··· Fragment dokumentu ···

Na następną niespodziankę nie czekali długo. Tuż po ominięciu Ułan-Ułde, stolicy Buriacji i przekroczeniu granicy rosyjsko-mongolskiej, rozpoczęli trasę w kierunku Ułan-Bator, stolicy Mongolii, wiodącą wąską drogą na południe. Po dwóch godzinach jazdy drogą nagle się zakończyła, przeradzając się w kilka wąskich ścieżek. – Był środek nocy, ciemno, pustkowie, a my nie mieliśmy pojęcia czy zawracać, czy też wybrać którąś ze ścieżek w nadziei, że ponownie przerodzi się ona w asfalt – wspomina Łukasz Błażejowski. – Nagle spośród ciemności wyłonił się mongolski pasterz, oferując, że pokaże nam „skrócik", który pozwoli wrócić nam na asfalt. Uparł się, że pokaże nam drogę, a jeżeli boimy się o auto, to możemy sprawdzić drogę konno.

··· Dostarczone dane ···

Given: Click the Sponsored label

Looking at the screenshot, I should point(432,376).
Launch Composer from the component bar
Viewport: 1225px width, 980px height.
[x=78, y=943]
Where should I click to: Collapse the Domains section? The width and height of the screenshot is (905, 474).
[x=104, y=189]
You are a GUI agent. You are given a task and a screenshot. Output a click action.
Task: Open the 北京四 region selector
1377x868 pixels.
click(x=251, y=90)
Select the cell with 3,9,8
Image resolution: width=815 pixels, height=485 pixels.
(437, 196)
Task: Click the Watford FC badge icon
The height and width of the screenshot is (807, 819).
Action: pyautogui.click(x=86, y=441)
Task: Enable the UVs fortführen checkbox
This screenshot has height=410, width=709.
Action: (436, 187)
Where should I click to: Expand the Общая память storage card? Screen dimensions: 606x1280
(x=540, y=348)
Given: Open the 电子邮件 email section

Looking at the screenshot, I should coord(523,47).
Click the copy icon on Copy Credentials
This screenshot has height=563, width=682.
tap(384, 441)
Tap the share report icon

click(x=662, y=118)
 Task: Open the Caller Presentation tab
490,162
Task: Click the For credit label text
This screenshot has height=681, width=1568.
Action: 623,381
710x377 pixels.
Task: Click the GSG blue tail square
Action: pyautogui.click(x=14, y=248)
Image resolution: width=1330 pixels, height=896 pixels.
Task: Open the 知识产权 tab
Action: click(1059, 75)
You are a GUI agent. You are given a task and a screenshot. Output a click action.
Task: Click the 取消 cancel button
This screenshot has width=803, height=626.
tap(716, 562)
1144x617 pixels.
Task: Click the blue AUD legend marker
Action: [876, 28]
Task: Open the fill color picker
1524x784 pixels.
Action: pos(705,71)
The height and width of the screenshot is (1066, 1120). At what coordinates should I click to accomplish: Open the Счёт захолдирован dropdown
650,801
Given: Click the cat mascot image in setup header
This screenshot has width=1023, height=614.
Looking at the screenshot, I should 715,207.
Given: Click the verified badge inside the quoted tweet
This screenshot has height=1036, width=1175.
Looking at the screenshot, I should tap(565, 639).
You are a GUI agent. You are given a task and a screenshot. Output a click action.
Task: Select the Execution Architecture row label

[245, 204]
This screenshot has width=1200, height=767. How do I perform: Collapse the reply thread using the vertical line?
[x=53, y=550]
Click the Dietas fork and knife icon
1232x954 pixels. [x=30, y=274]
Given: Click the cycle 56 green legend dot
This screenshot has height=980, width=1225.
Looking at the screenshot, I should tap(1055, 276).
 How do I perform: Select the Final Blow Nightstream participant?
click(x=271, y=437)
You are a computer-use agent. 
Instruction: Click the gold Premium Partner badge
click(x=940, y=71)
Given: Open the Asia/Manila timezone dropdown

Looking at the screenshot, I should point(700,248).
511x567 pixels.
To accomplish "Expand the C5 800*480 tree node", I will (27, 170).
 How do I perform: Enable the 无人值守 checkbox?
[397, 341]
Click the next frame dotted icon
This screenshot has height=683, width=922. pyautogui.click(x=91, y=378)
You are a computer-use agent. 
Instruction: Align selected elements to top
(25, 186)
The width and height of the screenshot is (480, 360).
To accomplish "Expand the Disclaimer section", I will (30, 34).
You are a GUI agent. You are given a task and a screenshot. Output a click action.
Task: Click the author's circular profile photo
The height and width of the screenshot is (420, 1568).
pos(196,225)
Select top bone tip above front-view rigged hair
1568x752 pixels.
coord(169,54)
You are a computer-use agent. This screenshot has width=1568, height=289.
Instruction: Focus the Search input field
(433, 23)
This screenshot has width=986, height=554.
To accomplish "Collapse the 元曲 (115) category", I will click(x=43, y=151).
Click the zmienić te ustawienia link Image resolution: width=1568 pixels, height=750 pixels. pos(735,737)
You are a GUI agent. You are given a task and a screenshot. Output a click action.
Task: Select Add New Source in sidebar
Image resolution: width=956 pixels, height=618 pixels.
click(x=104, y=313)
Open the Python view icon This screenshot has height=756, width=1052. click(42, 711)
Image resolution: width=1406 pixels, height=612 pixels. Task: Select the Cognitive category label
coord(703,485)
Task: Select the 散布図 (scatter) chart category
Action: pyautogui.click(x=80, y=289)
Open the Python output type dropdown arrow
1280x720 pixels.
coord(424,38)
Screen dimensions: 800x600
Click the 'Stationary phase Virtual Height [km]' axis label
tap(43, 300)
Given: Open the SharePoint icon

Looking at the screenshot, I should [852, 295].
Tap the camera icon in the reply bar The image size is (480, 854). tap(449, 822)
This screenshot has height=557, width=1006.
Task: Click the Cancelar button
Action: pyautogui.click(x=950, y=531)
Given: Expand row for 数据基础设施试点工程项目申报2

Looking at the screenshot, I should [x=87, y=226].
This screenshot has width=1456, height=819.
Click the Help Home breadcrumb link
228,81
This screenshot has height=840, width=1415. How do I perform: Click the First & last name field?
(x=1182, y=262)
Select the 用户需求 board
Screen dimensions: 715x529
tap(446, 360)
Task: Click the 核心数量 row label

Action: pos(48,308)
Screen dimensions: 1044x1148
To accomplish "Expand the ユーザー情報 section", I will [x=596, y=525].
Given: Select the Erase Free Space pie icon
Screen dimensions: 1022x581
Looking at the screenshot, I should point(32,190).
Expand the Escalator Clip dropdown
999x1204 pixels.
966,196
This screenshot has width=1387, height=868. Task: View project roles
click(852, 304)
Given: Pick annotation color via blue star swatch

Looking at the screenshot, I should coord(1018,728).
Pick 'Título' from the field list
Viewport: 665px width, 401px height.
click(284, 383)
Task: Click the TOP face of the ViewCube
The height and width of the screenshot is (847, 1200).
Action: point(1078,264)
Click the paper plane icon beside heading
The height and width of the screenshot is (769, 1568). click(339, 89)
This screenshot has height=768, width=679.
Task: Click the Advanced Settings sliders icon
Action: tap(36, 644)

···

◆ **Zadania do wykonania**
- 1) Oceń, czy poniższe stwierdzenia zgadzają się z fragmentem dokumentu, odpowiadając „tak” lub „nie” i przytaczając dosłownie rozstrzygające słowa. (a) Trasa w kierunku Ułan-Bator wiodła wąską drogą na południe. (b) Droga skończyła się po trzech godzinach jazdy. (c) Mongolski pasterz pojawił się w środku dnia.
- 2) Przytocz dokładnie tę część fragmentu dokumentu, która zaczyna się od słów „Na następną niespodziankę” i kończy na słowach „sprawdzić drogę konno.” włącznie.
- 3) Przetłumacz na język angielski zdanie z fragmentu dokumentu: „Na następną niespodziankę nie czekali długo.”

◆ **Oczekiwane odpowiedzi**
- 1)
(a) Tak: „rozpoczęli trasę w kierunku Ułan-Bator, stolicy Mongolii, wiodącą wąską drogą na południe”.
(b) Nie: „Po dwóch godzinach jazdy drogą nagle się zakończyła”.
(c) Nie: „Był środek nocy, ciemno, pustkowie”.

- 2)
Na następną niespodziankę nie czekali długo. Tuż po ominięciu Ułan-Ułde, stolicy Buriacji i przekroczeniu granicy rosyjsko-mongolskiej, rozpoczęli trasę w kierunku Ułan-Bator, stolicy Mongolii, wiodącą wąską drogą na południe. Po dwóch godzinach jazdy drogą nagle się zakończyła, przeradzając się w kilka wąskich ścieżek. – Był środek nocy, ciemno, pustkowie, a my nie mieliśmy pojęcia czy zawracać, czy też wybrać którąś ze ścieżek w nadziei, że ponownie przerodzi się ona w asfalt – wspomina Łukasz Błażejowski. – Nagle spośród ciemności wyłonił się mongolski pasterz, oferując, że pokaże nam „skrócik", który pozwoli wrócić nam na asfalt. Uparł się, że pokaże nam drogę, a jeżeli boimy się o auto, to możemy sprawdzić drogę konno.

- 3) They did not have to wait long for the next surprise.